## Text to read

Now we can go ahead and run this code. I'm going to create an instance of the PermutationImportance class, passing into it the trained neural network, the first 1000 rows from my data frame, and set a batch size of 64. You can feel free to input more or fewer rows from the data frame and modify the batch size if you want to see what impact that has.


res = PermutationImportance(learn, df.iloc[:1000], bs=64)

That should have output a bar chart with your feature weights.

It's important to note that these values can be positive or negative based on the correlation they have to the final output. A large negative value has the same weight as an identical positive value, just in the opposite direction. So it's absolute values you want to account for when comparing two features. You can see here, in this very simplistic neural network, that the Vegas spread has by far the largest impact in determining the final output of the model. By contrast, the neutral_site flag has barely any weighting in the final output. Since spread is a huge outlier here, it might be helpful to view the raw values of the weights to see how the other features compare relative to one another. We can view that data by running this line of code:


res.importance

Oddly, home_elo appears to have much more weight than away_elo while both home_conference and away_conference have similar weights. As noted above, neutral_site has by far the least amount of importance in determining the final scoring margin.

And that's about all there is to it.


Next Steps

If you've followed any of my guides before, you will know that I always like to end these with some next steps to take. This was a very short post in which we really only scratched the surface. In reality, your own models are likely going to be much more complex with many more features than the example we just went through.

Click-target data:

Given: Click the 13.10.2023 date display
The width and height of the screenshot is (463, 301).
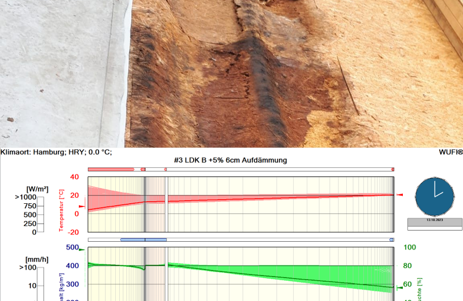Looking at the screenshot, I should click(434, 220).
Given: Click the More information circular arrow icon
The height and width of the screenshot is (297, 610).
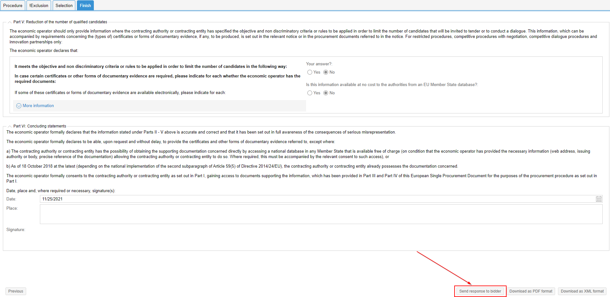Looking at the screenshot, I should (x=19, y=106).
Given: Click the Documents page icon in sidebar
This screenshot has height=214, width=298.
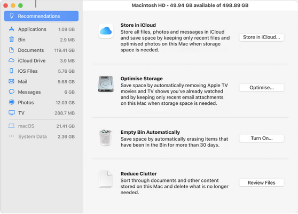Looking at the screenshot, I should (11, 50).
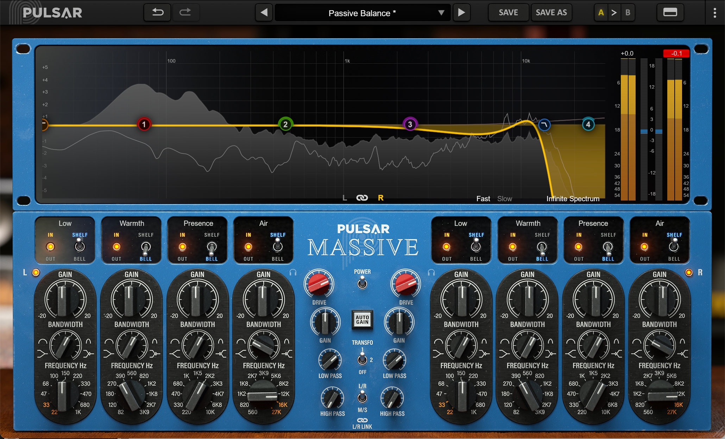Image resolution: width=725 pixels, height=439 pixels.
Task: Click the left channel headphone solo icon
Action: [293, 273]
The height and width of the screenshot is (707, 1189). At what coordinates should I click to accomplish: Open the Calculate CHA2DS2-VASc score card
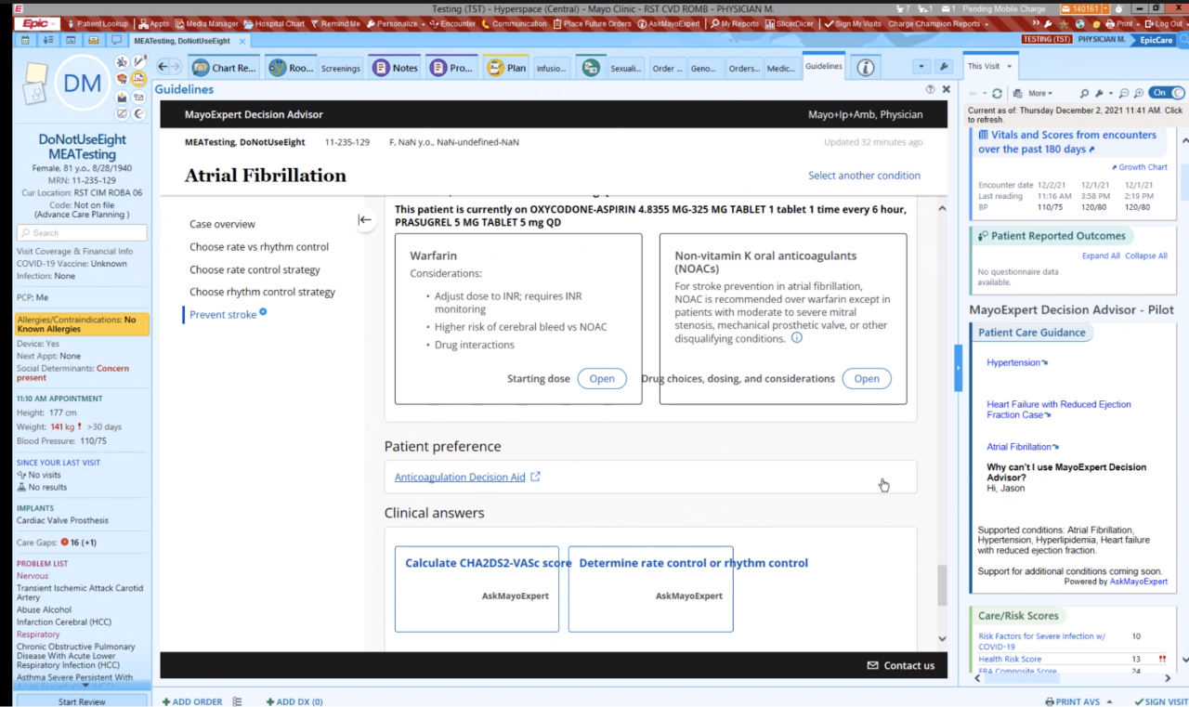(477, 589)
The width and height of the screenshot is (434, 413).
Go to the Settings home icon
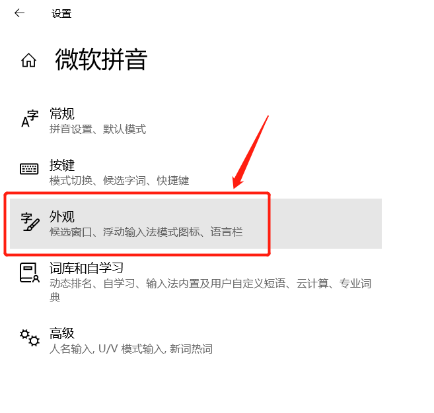point(29,60)

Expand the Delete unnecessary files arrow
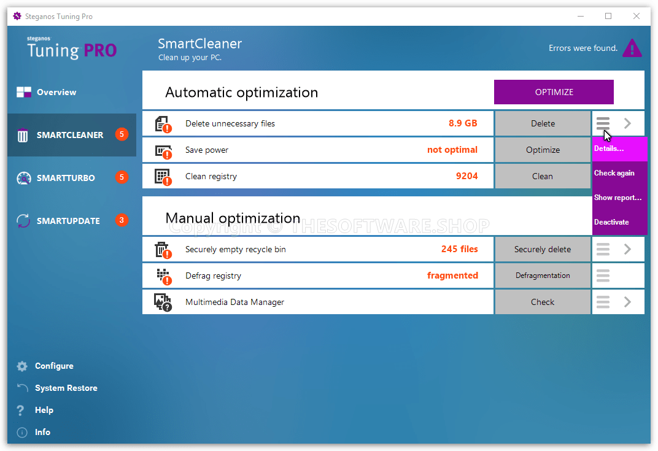pos(627,124)
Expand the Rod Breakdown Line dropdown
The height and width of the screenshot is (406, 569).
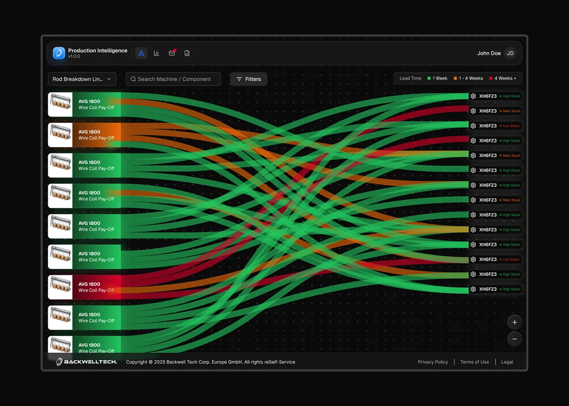click(x=82, y=79)
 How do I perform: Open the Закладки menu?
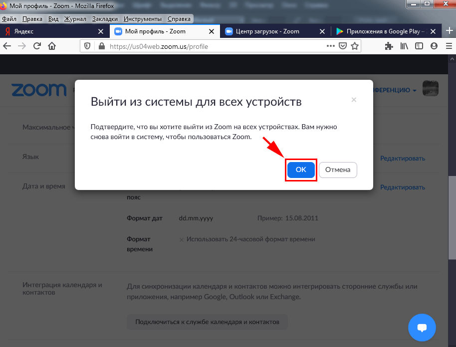click(105, 19)
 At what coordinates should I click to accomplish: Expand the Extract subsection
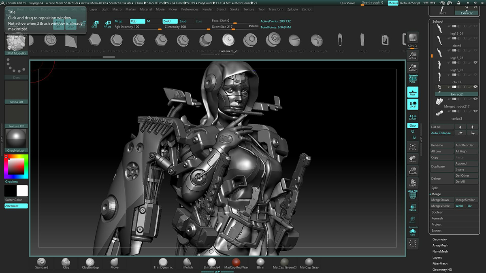point(437,231)
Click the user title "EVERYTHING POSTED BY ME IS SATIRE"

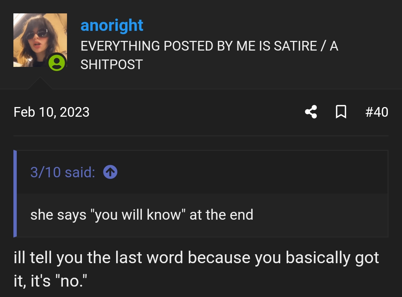199,46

## Exercise details
Continue the tutorial on permutation importance for a neural network, shown above, starting right after its last sentence.

## Solved exercise
So the question is, what do we do with this information? Figuring out your feature set is always a lot of trial and error, looking to see what improves your model. Having something like this at your disposal makes it a bit less of that. You can see what features are contributing the most to the model's final output. What happens if you remove one or some of the features that are at near 0 importance? What about adding a new feature? Often, it can be hard to tell if a new feature really improves a model due to the randomness in neural network training algorithms and that black box we talked about earlier. Now you can get immediate information on how a new feature really affected your model based on the importance score that gets generated. If it's a near-zero score, then perhaps it's just adding noise, but if it's a high positive or negative score, we know that it added value in determining the final output.

I am very excited to incorporate this both into building future models as well as going back and evaluating some of my older models. I highly encourage you to do the same next time you are building a neural network of your own. And good luck!